Elliott turned toward me, and said “Blackberries are just my favorite, favorite fruit.”
And I agreed.
Then, he reached for another one.
There is no way to stop the summer from leaving. Believe me, if there were, I would have found it. However, there’s really no need, since the autumn brings its own bounties. And without autumn, there would be no cold mornings that call for gluten-free toast and blackberry jam.
Meri made this for us, late in August, the last of the berries, full of flavor and almost weeping with sadness at the summer being over. And the joy of being alive.

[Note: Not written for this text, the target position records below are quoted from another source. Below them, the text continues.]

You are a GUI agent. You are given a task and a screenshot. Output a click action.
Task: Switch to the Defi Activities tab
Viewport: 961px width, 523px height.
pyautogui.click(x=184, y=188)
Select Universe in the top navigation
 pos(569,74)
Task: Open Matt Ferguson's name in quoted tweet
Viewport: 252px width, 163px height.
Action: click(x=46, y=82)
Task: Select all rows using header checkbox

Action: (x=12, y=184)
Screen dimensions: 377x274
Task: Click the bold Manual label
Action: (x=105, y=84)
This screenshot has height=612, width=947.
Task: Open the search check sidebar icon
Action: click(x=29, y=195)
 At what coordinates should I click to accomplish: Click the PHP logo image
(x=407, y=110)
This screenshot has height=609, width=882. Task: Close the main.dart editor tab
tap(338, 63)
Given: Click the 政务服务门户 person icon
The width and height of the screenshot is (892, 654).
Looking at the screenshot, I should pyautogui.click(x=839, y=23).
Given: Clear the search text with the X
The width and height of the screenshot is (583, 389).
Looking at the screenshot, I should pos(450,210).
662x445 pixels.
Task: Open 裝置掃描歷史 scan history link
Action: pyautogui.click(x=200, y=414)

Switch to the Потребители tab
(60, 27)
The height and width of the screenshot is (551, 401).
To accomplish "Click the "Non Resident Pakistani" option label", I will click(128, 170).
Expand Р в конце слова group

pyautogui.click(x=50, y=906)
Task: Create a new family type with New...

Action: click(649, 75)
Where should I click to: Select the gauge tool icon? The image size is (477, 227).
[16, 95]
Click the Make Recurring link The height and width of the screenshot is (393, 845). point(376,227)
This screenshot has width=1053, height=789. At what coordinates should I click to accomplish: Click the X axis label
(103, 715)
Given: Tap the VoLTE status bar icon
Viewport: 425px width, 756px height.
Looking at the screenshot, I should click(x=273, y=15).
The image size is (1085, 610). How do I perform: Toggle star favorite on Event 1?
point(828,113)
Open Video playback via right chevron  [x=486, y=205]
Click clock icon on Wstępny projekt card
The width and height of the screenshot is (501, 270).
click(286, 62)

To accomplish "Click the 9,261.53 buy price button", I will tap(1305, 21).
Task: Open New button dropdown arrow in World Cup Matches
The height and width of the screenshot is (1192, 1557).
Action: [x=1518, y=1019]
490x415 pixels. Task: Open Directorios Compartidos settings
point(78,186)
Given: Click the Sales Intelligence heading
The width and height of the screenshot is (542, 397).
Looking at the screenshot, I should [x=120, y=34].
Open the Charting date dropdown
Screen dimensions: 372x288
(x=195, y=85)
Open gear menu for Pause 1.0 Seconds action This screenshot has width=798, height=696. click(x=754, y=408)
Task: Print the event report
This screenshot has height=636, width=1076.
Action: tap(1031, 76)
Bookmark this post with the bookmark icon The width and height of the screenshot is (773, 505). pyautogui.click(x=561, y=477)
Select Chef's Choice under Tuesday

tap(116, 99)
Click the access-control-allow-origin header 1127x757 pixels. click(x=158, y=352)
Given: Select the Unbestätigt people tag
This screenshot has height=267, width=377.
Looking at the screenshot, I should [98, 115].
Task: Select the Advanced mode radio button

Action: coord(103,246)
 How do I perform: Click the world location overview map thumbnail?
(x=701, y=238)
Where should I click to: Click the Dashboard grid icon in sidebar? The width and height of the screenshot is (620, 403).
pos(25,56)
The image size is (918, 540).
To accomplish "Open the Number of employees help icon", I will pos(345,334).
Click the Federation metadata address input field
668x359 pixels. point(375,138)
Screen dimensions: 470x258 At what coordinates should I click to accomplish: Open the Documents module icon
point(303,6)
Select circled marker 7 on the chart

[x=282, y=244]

Three cups fresh blackberries, crushed
Five cups of sugar
One cup of water
One package of pectin
Crush the blackberries, one cup at a time, in a large bowl. Add the sugar — yes, you will need that much, because blackberries can sting you with their tartness. Let this stand for ten to fifteen minutes, to become juicy and combined.
In a small saucepan, bring the water and pectin to a full boil. Be sure to stir it, constantly, for at least one minute.
Add the hot pectin and water mixture to the fruit and sugar. Stir and stir and stir, for at least three minutes. This is how you will combine this mash into a jam. Be patient.
Carefully, spoon the mixture into jam jars, leaving a bit of space on top for air. Twist on the caps, then set the jars on your counter for a few hours. This will allow the jam to set. Afterwards, put most of the jam jars in the freezer, and a few into the refrigerator.
This should make about six, eight-ounce jars. Use the jam up to three weeks after you have put it in the refrigerator. (You won’t have any problem eating it that fast.) The jars in the freezer can remain there up to one year.